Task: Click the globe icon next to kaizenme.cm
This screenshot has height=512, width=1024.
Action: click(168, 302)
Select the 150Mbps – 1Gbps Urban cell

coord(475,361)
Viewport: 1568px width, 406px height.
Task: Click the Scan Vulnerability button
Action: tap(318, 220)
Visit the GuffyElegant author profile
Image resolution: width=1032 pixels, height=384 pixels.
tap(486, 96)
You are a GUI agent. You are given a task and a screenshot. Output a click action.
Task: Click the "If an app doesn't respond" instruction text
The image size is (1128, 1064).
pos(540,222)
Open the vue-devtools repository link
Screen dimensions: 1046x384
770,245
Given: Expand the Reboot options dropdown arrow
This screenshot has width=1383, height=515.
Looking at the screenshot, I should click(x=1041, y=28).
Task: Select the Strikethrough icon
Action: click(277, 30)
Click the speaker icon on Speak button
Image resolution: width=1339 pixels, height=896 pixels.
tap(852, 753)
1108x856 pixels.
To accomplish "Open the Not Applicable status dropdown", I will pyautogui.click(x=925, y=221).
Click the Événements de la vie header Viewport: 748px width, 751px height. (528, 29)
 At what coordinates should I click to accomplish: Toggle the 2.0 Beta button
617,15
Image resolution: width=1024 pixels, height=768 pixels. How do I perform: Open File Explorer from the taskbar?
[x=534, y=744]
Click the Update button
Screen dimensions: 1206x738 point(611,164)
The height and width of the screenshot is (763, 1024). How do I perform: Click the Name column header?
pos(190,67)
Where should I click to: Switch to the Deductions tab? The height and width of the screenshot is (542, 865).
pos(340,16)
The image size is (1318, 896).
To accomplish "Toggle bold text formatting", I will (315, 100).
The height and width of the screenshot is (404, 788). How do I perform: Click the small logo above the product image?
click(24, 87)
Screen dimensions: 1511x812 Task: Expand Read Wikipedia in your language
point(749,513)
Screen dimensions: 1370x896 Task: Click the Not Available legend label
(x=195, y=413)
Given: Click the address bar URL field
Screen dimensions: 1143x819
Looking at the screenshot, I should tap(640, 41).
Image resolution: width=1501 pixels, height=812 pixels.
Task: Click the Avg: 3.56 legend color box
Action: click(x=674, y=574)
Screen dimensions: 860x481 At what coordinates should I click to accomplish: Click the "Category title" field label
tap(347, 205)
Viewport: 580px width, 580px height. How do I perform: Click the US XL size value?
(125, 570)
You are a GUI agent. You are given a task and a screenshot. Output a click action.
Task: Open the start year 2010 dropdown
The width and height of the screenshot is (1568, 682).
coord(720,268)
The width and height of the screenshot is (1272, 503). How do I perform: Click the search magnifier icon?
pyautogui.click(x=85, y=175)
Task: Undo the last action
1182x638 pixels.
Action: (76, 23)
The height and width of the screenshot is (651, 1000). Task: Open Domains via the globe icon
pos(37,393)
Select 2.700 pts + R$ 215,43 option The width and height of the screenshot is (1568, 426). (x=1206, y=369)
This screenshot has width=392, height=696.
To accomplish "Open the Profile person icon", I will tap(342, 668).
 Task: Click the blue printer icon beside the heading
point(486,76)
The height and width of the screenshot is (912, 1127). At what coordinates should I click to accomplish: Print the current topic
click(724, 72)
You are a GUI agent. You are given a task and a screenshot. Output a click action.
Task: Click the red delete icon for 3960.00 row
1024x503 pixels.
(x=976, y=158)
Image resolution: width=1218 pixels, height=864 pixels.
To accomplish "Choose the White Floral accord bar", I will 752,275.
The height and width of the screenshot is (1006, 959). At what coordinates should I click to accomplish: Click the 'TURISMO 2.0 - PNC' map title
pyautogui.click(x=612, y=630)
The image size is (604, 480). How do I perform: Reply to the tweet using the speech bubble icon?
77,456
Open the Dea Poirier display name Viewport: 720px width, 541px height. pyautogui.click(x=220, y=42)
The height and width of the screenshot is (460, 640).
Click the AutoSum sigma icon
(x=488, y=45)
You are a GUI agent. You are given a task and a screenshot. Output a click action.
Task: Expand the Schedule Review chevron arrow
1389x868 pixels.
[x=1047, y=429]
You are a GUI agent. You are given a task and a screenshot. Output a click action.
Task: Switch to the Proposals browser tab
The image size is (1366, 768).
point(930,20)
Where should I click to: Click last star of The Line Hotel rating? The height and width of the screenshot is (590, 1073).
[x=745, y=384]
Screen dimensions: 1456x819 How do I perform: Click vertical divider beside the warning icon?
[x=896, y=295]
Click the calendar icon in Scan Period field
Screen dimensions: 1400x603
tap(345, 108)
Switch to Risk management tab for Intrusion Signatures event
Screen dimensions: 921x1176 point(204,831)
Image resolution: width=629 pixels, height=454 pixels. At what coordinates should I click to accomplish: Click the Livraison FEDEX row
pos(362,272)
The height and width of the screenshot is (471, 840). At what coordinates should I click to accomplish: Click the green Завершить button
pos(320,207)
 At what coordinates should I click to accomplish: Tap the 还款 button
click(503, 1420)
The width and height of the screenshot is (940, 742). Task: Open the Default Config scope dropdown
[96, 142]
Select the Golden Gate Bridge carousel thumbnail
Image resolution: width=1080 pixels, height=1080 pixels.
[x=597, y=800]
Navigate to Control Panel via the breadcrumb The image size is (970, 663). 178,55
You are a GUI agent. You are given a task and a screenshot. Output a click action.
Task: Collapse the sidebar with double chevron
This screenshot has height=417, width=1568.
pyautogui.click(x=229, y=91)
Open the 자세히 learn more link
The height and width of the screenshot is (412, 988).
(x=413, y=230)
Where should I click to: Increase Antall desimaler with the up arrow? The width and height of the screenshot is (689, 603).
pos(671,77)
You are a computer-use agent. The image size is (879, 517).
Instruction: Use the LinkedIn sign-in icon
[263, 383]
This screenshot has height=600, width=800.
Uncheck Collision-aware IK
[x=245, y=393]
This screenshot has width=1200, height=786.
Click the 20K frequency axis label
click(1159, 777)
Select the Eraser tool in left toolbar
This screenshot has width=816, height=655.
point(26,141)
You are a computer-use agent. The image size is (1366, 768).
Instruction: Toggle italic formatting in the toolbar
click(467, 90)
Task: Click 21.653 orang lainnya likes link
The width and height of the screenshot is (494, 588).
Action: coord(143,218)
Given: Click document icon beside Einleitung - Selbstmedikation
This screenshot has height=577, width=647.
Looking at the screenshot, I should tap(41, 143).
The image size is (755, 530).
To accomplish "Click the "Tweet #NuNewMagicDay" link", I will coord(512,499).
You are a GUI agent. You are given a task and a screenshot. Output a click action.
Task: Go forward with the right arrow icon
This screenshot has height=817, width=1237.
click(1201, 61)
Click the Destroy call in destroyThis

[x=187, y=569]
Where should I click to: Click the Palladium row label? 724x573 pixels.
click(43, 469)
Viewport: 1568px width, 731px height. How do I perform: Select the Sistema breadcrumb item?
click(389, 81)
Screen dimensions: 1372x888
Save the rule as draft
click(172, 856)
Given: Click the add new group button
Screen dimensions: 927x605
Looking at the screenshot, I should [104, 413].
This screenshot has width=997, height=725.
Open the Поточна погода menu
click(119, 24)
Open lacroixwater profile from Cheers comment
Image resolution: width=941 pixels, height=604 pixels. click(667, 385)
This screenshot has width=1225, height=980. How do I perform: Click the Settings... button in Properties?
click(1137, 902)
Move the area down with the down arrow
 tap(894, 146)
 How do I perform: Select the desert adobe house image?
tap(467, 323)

▸ What this task involves:
Reproduce the records above exactly.

▸ Written answer:
Task: Click the globe icon next to kaizenme.cm
This screenshot has height=512, width=1024.
Action: click(168, 302)
Select the 150Mbps – 1Gbps Urban cell

coord(475,361)
Viewport: 1568px width, 406px height.
Task: Click the Scan Vulnerability button
Action: tap(318, 220)
Visit the GuffyElegant author profile
Image resolution: width=1032 pixels, height=384 pixels.
tap(486, 96)
You are a GUI agent. You are given a task and a screenshot. Output a click action.
Task: Click the "If an app doesn't respond" instruction text
The image size is (1128, 1064).
pos(540,222)
Open the vue-devtools repository link
Screen dimensions: 1046x384
770,245
Given: Expand the Reboot options dropdown arrow
This screenshot has width=1383, height=515.
Looking at the screenshot, I should click(x=1041, y=28).
Task: Select the Strikethrough icon
Action: click(277, 30)
Click the speaker icon on Speak button
Image resolution: width=1339 pixels, height=896 pixels.
tap(852, 753)
1108x856 pixels.
To accomplish "Open the Not Applicable status dropdown", I will pyautogui.click(x=925, y=221).
Click the Événements de la vie header Viewport: 748px width, 751px height. (528, 29)
 At what coordinates should I click to accomplish: Toggle the 2.0 Beta button
617,15
Image resolution: width=1024 pixels, height=768 pixels. How do I perform: Open File Explorer from the taskbar?
[x=534, y=744]
Click the Update button
Screen dimensions: 1206x738 point(611,164)
The height and width of the screenshot is (763, 1024). How do I perform: Click the Name column header?
pos(190,67)
Where should I click to: Switch to the Deductions tab? The height and width of the screenshot is (542, 865).
pos(340,16)
The image size is (1318, 896).
To accomplish "Toggle bold text formatting", I will (315, 100).
The height and width of the screenshot is (404, 788). How do I perform: Click the small logo above the product image?
click(24, 87)
Screen dimensions: 1511x812 Task: Expand Read Wikipedia in your language
point(749,513)
Screen dimensions: 1370x896 Task: Click the Not Available legend label
(x=195, y=413)
Given: Click the address bar URL field
Screen dimensions: 1143x819
Looking at the screenshot, I should tap(640, 41).
Image resolution: width=1501 pixels, height=812 pixels.
Task: Click the Avg: 3.56 legend color box
Action: click(x=674, y=574)
Screen dimensions: 860x481 At what coordinates should I click to accomplish: Click the "Category title" field label
tap(347, 205)
Viewport: 580px width, 580px height. How do I perform: Click the US XL size value?
(125, 570)
You are a GUI agent. You are given a task and a screenshot. Output a click action.
Task: Open the start year 2010 dropdown
The width and height of the screenshot is (1568, 682).
coord(720,268)
The width and height of the screenshot is (1272, 503). How do I perform: Click the search magnifier icon?
pyautogui.click(x=85, y=175)
Task: Undo the last action
1182x638 pixels.
Action: (76, 23)
The height and width of the screenshot is (651, 1000). Task: Open Domains via the globe icon
pos(37,393)
Select 2.700 pts + R$ 215,43 option The width and height of the screenshot is (1568, 426). (x=1206, y=369)
This screenshot has width=392, height=696.
To accomplish "Open the Profile person icon", I will tap(342, 668).
 Task: Click the blue printer icon beside the heading
point(486,76)
The height and width of the screenshot is (912, 1127). At what coordinates should I click to accomplish: Print the current topic
click(724, 72)
You are a GUI agent. You are given a task and a screenshot. Output a click action.
Task: Click the red delete icon for 3960.00 row
1024x503 pixels.
(x=976, y=158)
Image resolution: width=1218 pixels, height=864 pixels.
To accomplish "Choose the White Floral accord bar", I will 752,275.
The height and width of the screenshot is (1006, 959). At what coordinates should I click to accomplish: Click the 'TURISMO 2.0 - PNC' map title
pyautogui.click(x=612, y=630)
The image size is (604, 480). How do I perform: Reply to the tweet using the speech bubble icon?
77,456
Open the Dea Poirier display name Viewport: 720px width, 541px height. pyautogui.click(x=220, y=42)
The height and width of the screenshot is (460, 640).
Click the AutoSum sigma icon
(x=488, y=45)
You are a GUI agent. You are given a task and a screenshot. Output a click action.
Task: Expand the Schedule Review chevron arrow
1389x868 pixels.
[x=1047, y=429]
You are a GUI agent. You are given a task and a screenshot. Output a click action.
Task: Switch to the Proposals browser tab
The image size is (1366, 768).
point(930,20)
Where should I click to: Click last star of The Line Hotel rating? The height and width of the screenshot is (590, 1073).
[x=745, y=384]
Screen dimensions: 1456x819 How do I perform: Click vertical divider beside the warning icon?
[x=896, y=295]
Click the calendar icon in Scan Period field
Screen dimensions: 1400x603
tap(345, 108)
Switch to Risk management tab for Intrusion Signatures event
Screen dimensions: 921x1176 point(204,831)
Image resolution: width=629 pixels, height=454 pixels. At what coordinates should I click to accomplish: Click the Livraison FEDEX row
pos(362,272)
The height and width of the screenshot is (471, 840). At what coordinates should I click to accomplish: Click the green Завершить button
pos(320,207)
 At what coordinates should I click to accomplish: Tap the 还款 button
click(503, 1420)
The width and height of the screenshot is (940, 742). Task: Open the Default Config scope dropdown
[96, 142]
Select the Golden Gate Bridge carousel thumbnail
Image resolution: width=1080 pixels, height=1080 pixels.
[x=597, y=800]
Navigate to Control Panel via the breadcrumb The image size is (970, 663). 178,55
You are a GUI agent. You are given a task and a screenshot. Output a click action.
Task: Collapse the sidebar with double chevron
This screenshot has height=417, width=1568.
pyautogui.click(x=229, y=91)
Open the 자세히 learn more link
The height and width of the screenshot is (412, 988).
(x=413, y=230)
Where should I click to: Increase Antall desimaler with the up arrow? The width and height of the screenshot is (689, 603).
pos(671,77)
You are a computer-use agent. The image size is (879, 517).
Instruction: Use the LinkedIn sign-in icon
[263, 383]
This screenshot has height=600, width=800.
Uncheck Collision-aware IK
[x=245, y=393]
This screenshot has width=1200, height=786.
Click the 20K frequency axis label
click(1159, 777)
Select the Eraser tool in left toolbar
This screenshot has width=816, height=655.
point(26,141)
You are a computer-use agent. The image size is (1366, 768).
Instruction: Toggle italic formatting in the toolbar
click(467, 90)
Task: Click 21.653 orang lainnya likes link
The width and height of the screenshot is (494, 588).
Action: coord(143,218)
Given: Click document icon beside Einleitung - Selbstmedikation
This screenshot has height=577, width=647.
Looking at the screenshot, I should tap(41, 143).
The image size is (755, 530).
To accomplish "Click the "Tweet #NuNewMagicDay" link", I will coord(512,499).
You are a GUI agent. You are given a task and a screenshot. Output a click action.
Task: Go forward with the right arrow icon
This screenshot has height=817, width=1237.
click(1201, 61)
Click the Destroy call in destroyThis

[x=187, y=569]
Where should I click to: Click the Palladium row label? 724x573 pixels.
click(43, 469)
Viewport: 1568px width, 731px height. How do I perform: Select the Sistema breadcrumb item?
click(389, 81)
Screen dimensions: 1372x888
Save the rule as draft
click(172, 856)
Given: Click the add new group button
Screen dimensions: 927x605
Looking at the screenshot, I should [104, 413].
This screenshot has width=997, height=725.
Open the Поточна погода menu
click(119, 24)
Open lacroixwater profile from Cheers comment
Image resolution: width=941 pixels, height=604 pixels. click(667, 385)
This screenshot has width=1225, height=980. How do I perform: Click the Settings... button in Properties?
click(1137, 902)
Move the area down with the down arrow
 tap(894, 146)
 How do I perform: Select the desert adobe house image?
tap(467, 323)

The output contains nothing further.